During the German occupation of Poland, Sendler lived in Warsaw (prior to that, she had lived in Otwock and Tarczyn while working for urban Social Welfare departments). As early as 1939, when the Germans invaded Poland, she began aiding Jews. She and her helpers created more than 3,000 false documents to help Jewish families, prior to joining the organized Żegota resistance and the children’s division. Helping Jews in German-occupied Poland meant all household members risked death if they were found to be hiding Jews, a punishment far more severe than in other occupied European countries.

In 1965, Sendler was recognized by Yad Vashem as one of the Polish Righteous among the Nations. A tree was planted in her honor at the entrance to the Avenue of the Righteous at Yad Vashem. She was also awarded the Commander’s Cross by the Israeli Institute.
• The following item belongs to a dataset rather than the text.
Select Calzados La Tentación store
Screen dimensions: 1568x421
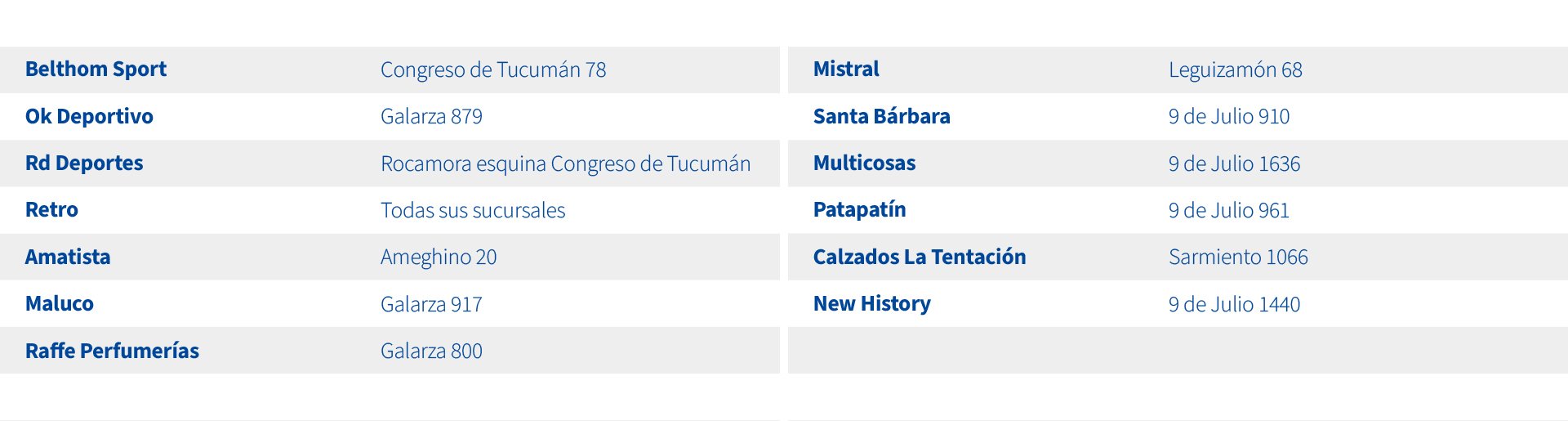coord(920,257)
That same year the Polish communist government allowed her to travel abroad, to receive the award in Israel. In 2003, Pope John Paul II sent Sendler a personal letter praising her wartime efforts. On 10 October 2003 she received the Order of the White Eagle, Poland’s highest civilian decoration, and the Jan Karski Award, “For Courage and Heart”, given by the American Center of Polish Culture inWashington, D.C. She was also awarded the Commander’s Cross with Star of the Order of Polonia Restituta (7 November 2001).

“Every child saved with my help is the justification of my existence on this Earth, and not a title to glory.” (Irena Sendler)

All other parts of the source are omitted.